[MATERIAL FOR THE TASK]
►

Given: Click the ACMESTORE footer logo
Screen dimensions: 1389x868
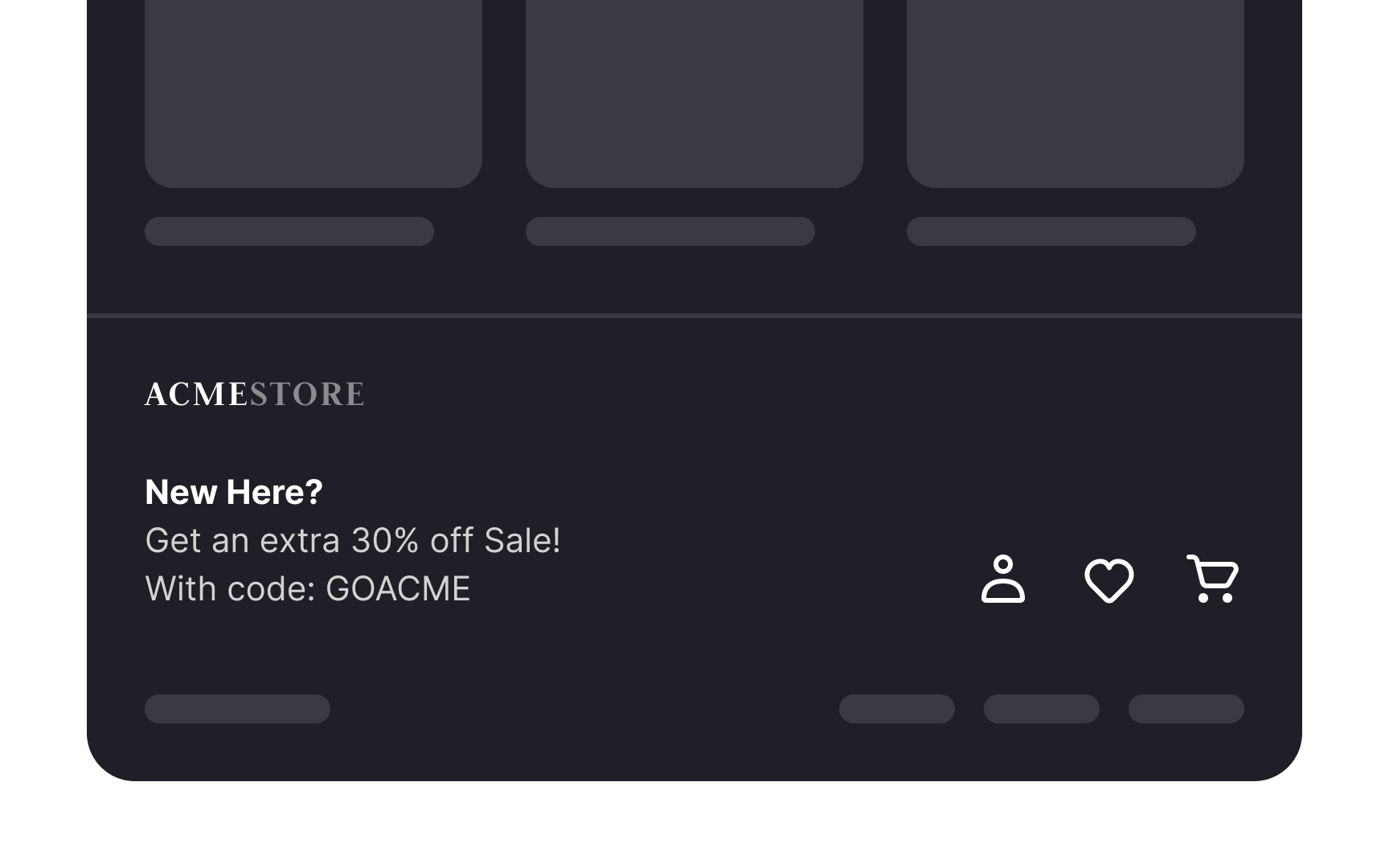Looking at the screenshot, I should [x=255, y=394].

◄
►

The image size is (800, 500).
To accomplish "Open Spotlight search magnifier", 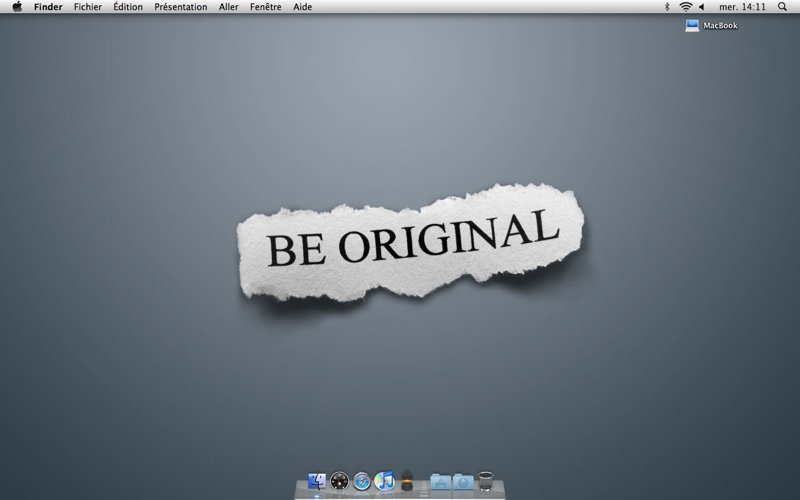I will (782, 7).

◄
►

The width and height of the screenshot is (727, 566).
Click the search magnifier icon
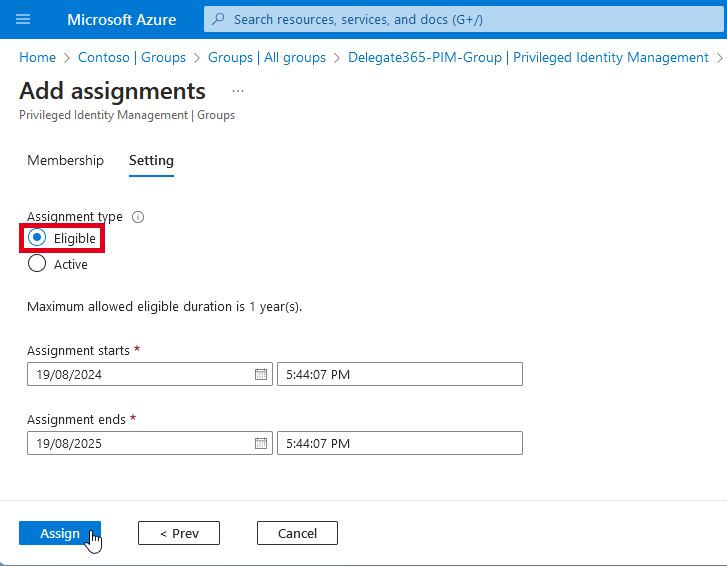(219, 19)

◄

[WHAT YOU HAVE TO DO]
Convert the items from the line with "Given: Click the ACMESTORE footer logo" to the line with "Looking at the" into a two-column CSV with the columns instruction and response, one row per item. Put each value in a single quoted field, turn any line breaks into spaces, and leave out the pictures.

[RIGHT ANSWER]
instruction,response
"Given: Click the ACMESTORE footer logo Screen dimensions: 1389x868","Looking at the screenshot, I should [x=255, y=394]."